Кажется, эта дорожка
К детству ведет моему?
Песни моей колыбели
Не позабыла заря.
Сам я в веселье апреля
Слышу печаль сентября.
Вижу над желтой половой
Редкую сетку дождя.
Каждому доброму слову
Радуюсь, будто дитя.
* * *
Маленький дятел – лесной барабанщик,
Не уставая, стучит день-деньской.
Как я жалею, что месяцем раньше
Не был с тобою в его мастерской.
Возле надломленной бурею ели
Ладно устроена жизнь муравья.
Может быть, завтра снега и метели
Вновь ополчатся на наши края.
Липшими станут фургон и телега.
Что-то уляжется, что-то замрет,
Что-то до нового таянья снега,
Не огорчаясь, под зиму уйдет.
Может, устало петляя по тропам,
Переселяясь поближе к жилью,
Заяц подскажет мне, где – за сугробом
Видел он утром улыбку твою.
О шубе
Срывая бас,
Метель гудит по роще,
И соловьи ушли за окоем.
Но в стужу я сжимаюсь
Только жестче,
Чтоб испытанье
Выдержать огнем.
Сибирский я,
Отмеченный,
Кондовый.
Я в землю врос
Корнями кедрача.
На мне и сталь
Кольчуги ермаковой
Под шубою –
Не с царского плеча,
А под мужичьей!
Что по стати сшита,
Что не берут
Метельные штыки,
Под той, что перед миром
Знамениты,
Когда в них шли
Сибирские полки.
Звенел апрель
Звенел апрель, шагая тропкой вешней,
Косым лучом месил в сугробе снег.
В селе развесил белые скворечни
Апрельский день – хороший человек.
Еще сугроб корявый, темнолицый,
У кромки леса плакал, чуть живой,
Он уходил, вернувшимся синицам
Зеленою кивая головой.
Хельсинки за окошком
Блеском реклам затоплен,
Город всю ночь кружит:
Мчится то «Форд», то «Оппель»,
То полицейский «джип».
Дышит в окно простудой
Северная весна.
Музыка «Барракуды»[1]
Стихла.
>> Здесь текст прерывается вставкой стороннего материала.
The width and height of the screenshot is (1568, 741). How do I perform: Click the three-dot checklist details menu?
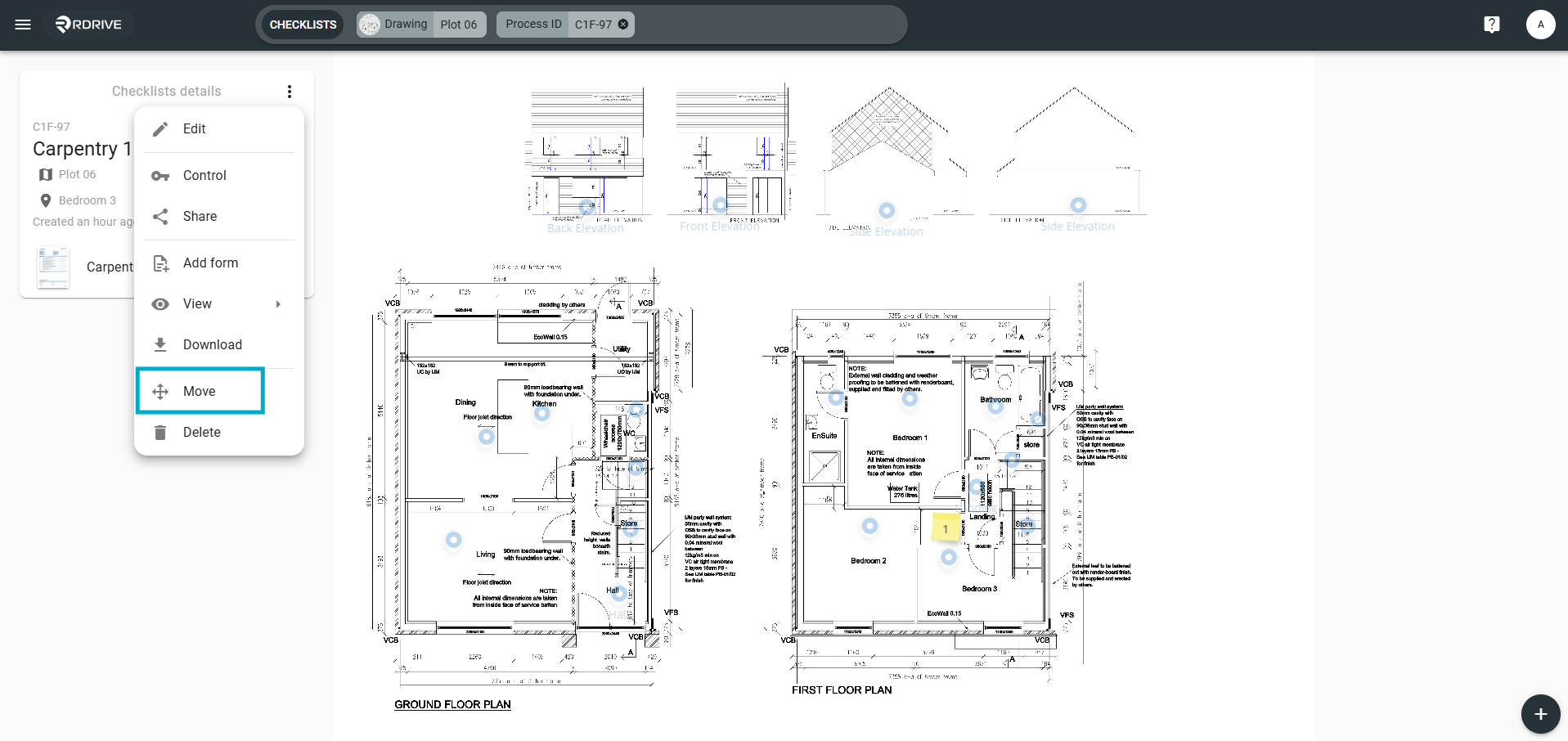pyautogui.click(x=290, y=92)
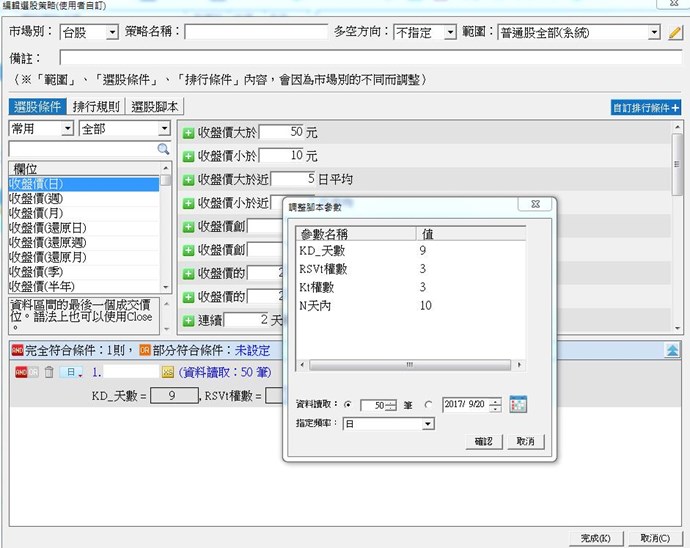Open the 多空方向 dropdown showing 不指定
Image resolution: width=690 pixels, height=548 pixels.
click(424, 33)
Но нету сна.
Вспомнился – в лунном свете
Сельский пейзаж простой,
Наш участковый Петя
С кобурою пустой,
Неторопливой речки
Шелковый говорок,
Домик отца, крылечко
С выбоинкой от ног.
Сколько б ни жил на свете,
Знаю – душа чиста –
Чудится, будут эти
Ласковые места:
Галки над крышей храма,
Лошади вдалеке
И у калитки мама
В майском своем платке.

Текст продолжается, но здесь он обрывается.